▶ _Brano del documento_
>>

Che Richard Linklater fosse prima che un grande regista un enorme sceneggiatore è ormai cosa nota; nonostante l’accoglienza tiepida della critica statunitense al recente New York Film Festival, Last Flag Flying conferma una volta per tutte quanto stiano a cuore al regista texano i suoi personaggi e le loro psicologie, prima ancora del mero contesto.
Doc, Sal e Mueller, tre ex marine veterani del Vietnam non più giovanissimi, si riuniscono per portare a termine un compito quasi sacro: dare un’appropriata sepoltura all’unico figlio di Doc, ucciso durante le prime fasi dell’invasione irachena. Mentre il trio di vecchi amici si avvicina al fronte in Oriente, emerge una grande storia di amicizia che offre uno spaccato della vita americana durante l’epoca di Bush e una profonda riflessione sul tempo che passa e sulla natura della verità.



Tratto dal romanzo omonimo di Darryl Ponicsan, “Last Flag Flying” è il sequel apocrifo e scanzonato del film cult L’ultima corvé di Hal Ashby (1973); il seguito di Linklater riabbraccia così i tre protagonisti al suo tempo capitanati da un Jack Nicholson in ascesa, e qui riesumati a nuova vita sul grande schermo da il trio eccellente formato da Steve Carell, Bryan Cranston e Laurence Fishburne, volti multiformi di una America post-11 Settembre ancora alle prese con le ferite aperte di una nazione irrimediabilmente martirizzata.

<<

▶ _Esercizio A_
Secondo il brano su Last Flag Flying, da quale opera è tratto il film?
▶ _Esercizio B_
Riassumi in due frasi il paragrafo del brano su Last Flag Flying che comincia con "Doc, Sal e Mueller", conservandone i fatti principali.
▶ _Esercizio C_
Scrivi il seguito del brano su Last Flag Flying a partire dalla sua ultima frase.

▶ _Dati_
>>

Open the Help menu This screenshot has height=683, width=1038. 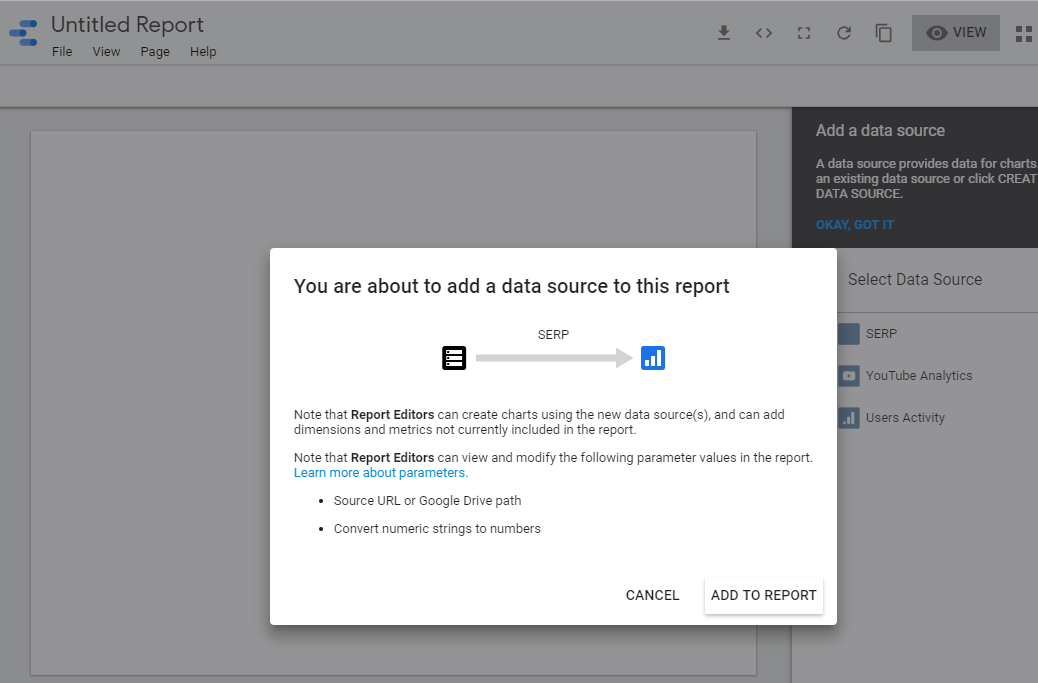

<<
>>

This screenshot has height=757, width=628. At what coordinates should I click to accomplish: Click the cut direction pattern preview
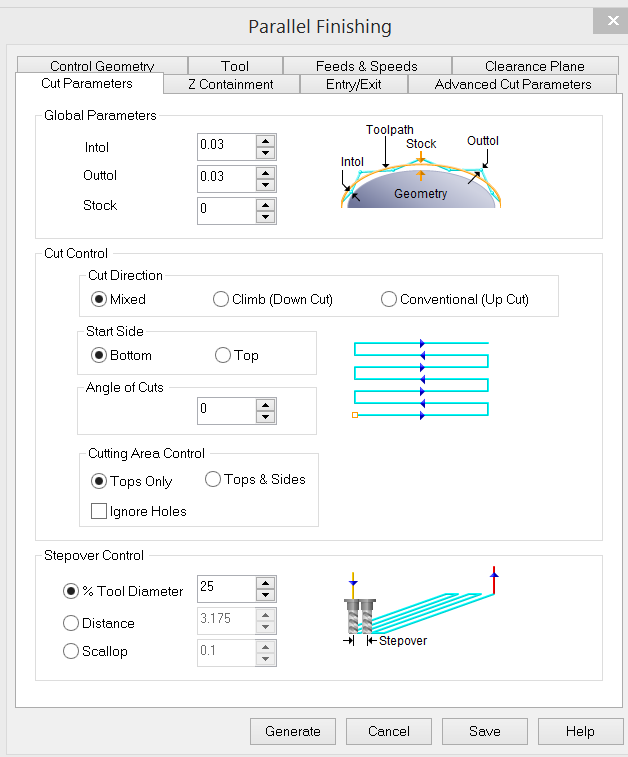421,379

<<
>>

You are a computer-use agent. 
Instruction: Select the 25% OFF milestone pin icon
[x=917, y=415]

<<

▶ _Risposta finale A_
Dal romanzo omonimo di Darryl Ponicsan.

▶ _Risposta finale B_
Doc, Sal e Mueller, tre ex marine veterani del Vietnam non più giovani, si ritrovano per dare una degna sepoltura all'unico figlio di Doc, ucciso nelle prime fasi dell'invasione irachena. Il loro viaggio verso il fronte in Oriente fa emergere una storia di amicizia, uno spaccato dell'America dell'epoca Bush e una riflessione sul tempo che passa e sulla natura della verità.

▶ _Risposta finale C_
Attraverso l’espediente narrativo del viaggio, Linklater mette a fuoco la sua lente di ingrandimento sulle molteplici contraddizioni di una nazione raccontata con piglio illuminante e con un dosaggio miracoloso di lacrime e risate; c’è poco da procrastinare, qui la carta vincente di Linklater è quella di aver scritto e portato sul grande schermo un affiatamento da applausi tra i tre magnifici protagonisti, nonostante il pur pesante tratto classicheggiante e intenzionalmente teatrale della messa in scena dell’adattamento del romanzo di Ponicsan, materiale tradizionalmente peregrino al cinema del regista statunitense.

Un trio di anime veterane i cui volti segnati dal passare del tempo raccontano un’America in subbuglio e destinata a cambiare per sempre e che difficilmente il cinema americano contemporaneo dimenticherà.